The Commission’s complaint, filed on May 13, 2011 in federal court in White Plains, New York, charged Barriger with fraud in connection with two upstate New York real estate funds he managed – the Gaffken & Barriger Fund, LLC (the G&B Fund or the Fund), and Campus Capital Corp. (Campus). The complaint alleged that from at least July 2006 until March 5, 2008, when he froze the Fund and disclosed to investors its true financial condition, Barriger defrauded investors and prospective investors in the G&B Fund by misrepresenting that the Fund was a relatively safe and liquid investment that paid a minimum “Preferred Return” of 8% per year. The complaint further alleges that Barriger made these misrepresentations knowing, or recklessly disregarding, that the Fund’s actual performance did not justify these performance claims, and without disclosing information about the Fund’s true performance and financial condition – which rapidly deteriorated in 2007 and early 2008 as Barriger continued to raise money from new and existing investors.

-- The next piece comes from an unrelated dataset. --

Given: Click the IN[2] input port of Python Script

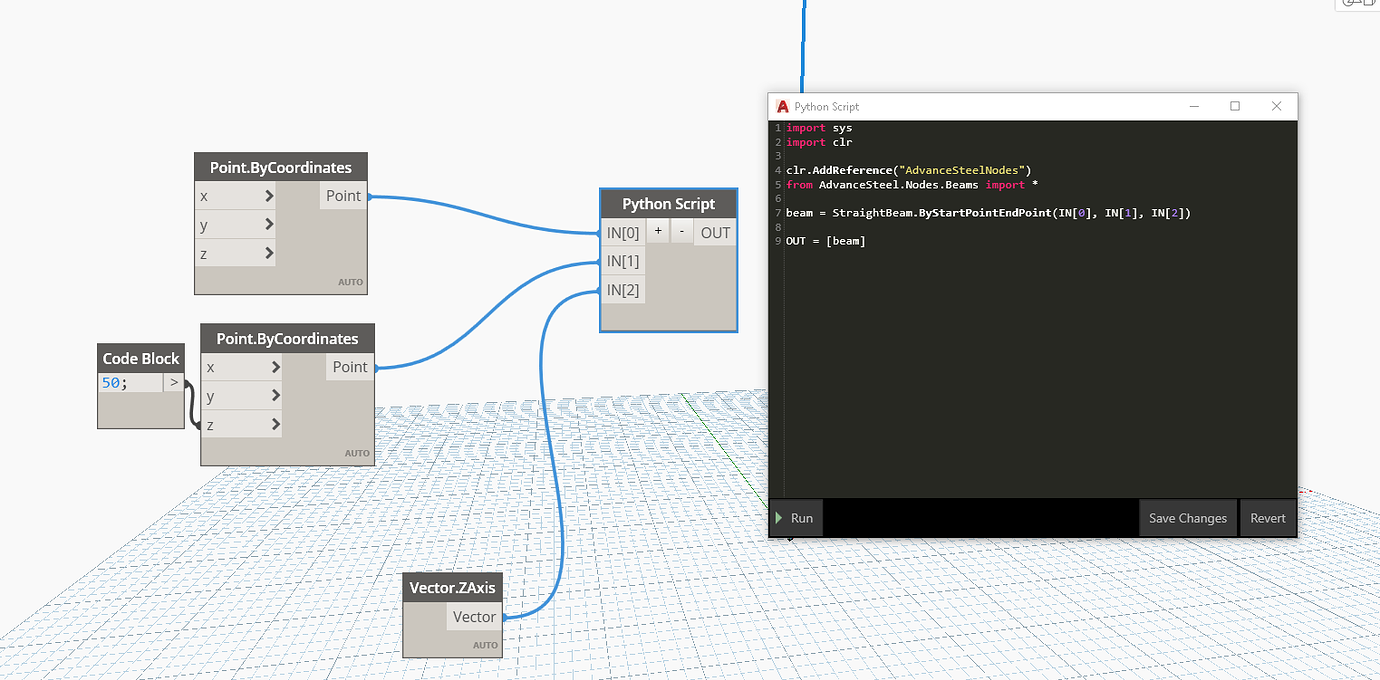Looking at the screenshot, I should pyautogui.click(x=623, y=290).
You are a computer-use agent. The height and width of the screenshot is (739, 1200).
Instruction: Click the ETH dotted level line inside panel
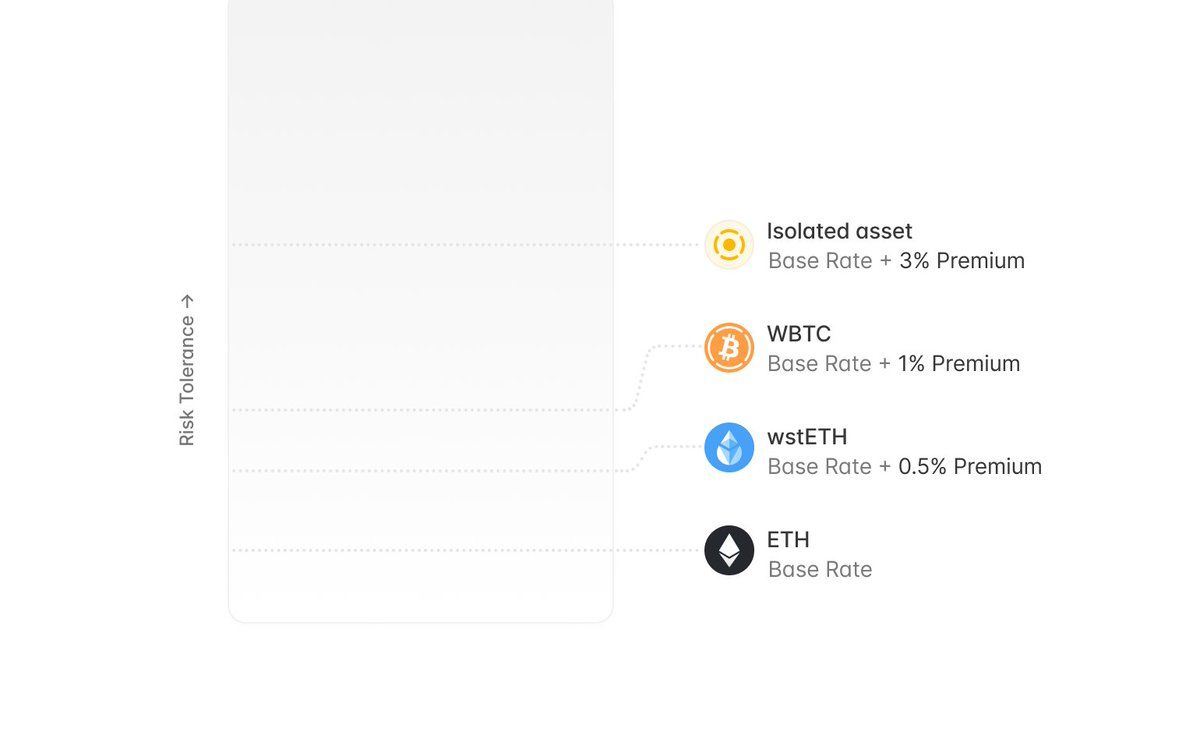click(420, 550)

The Commission’s complaint also alleged that Barriger defrauded the G&B Fund itself by (a) allocating the Preferred Return to investors when the Fund did not have sufficient income to justify the allocation; and (b) by, when the Fund lacked the income to support those allocations and payments, causing the Fund to pay cash distributions of the Preferred Returns to those Fund investors who requested them, and to redeem investors at values reflecting the purportedly accrued 8% per year Preferred Return.
Finally, the complaint alleged that Barriger defrauded Campus and its prospective investors by (1) causing Campus to inject a total of nearly $2.5 million into the G&B Fund between August 2007 and April 2008 at a time when the G&B Fund was in distress; (2) by raising money for Campus without disclosing to investors his use of Campus’s assets to prop up the ailing G&B Fund; and (3) by causing Campus to engage in other transactions that personally benefitted Barriger, without disclosing that to prospective Campus investors.
The complaint alleged that, as a result of the foregoing, Barriger violated Sections 5(a), 5(c) and 17(a) of the Securities Act of 1933, Section 10(b) of the Securities Exchange Act of 1934, and Rule 10b-5 thereunder, and Sections 206
(1) and 206(2) of the Investment Advisers Act of 1940). The judgment entered on December 14th permanently enjoins Barriger from violating those provisions.
Barriger has also been criminally charged in connection with the conduct alleged in the Commission’s complaint. United States v. Lloyd Barriger, 11 Cr. 416 (CS) (S.D.N.Y.)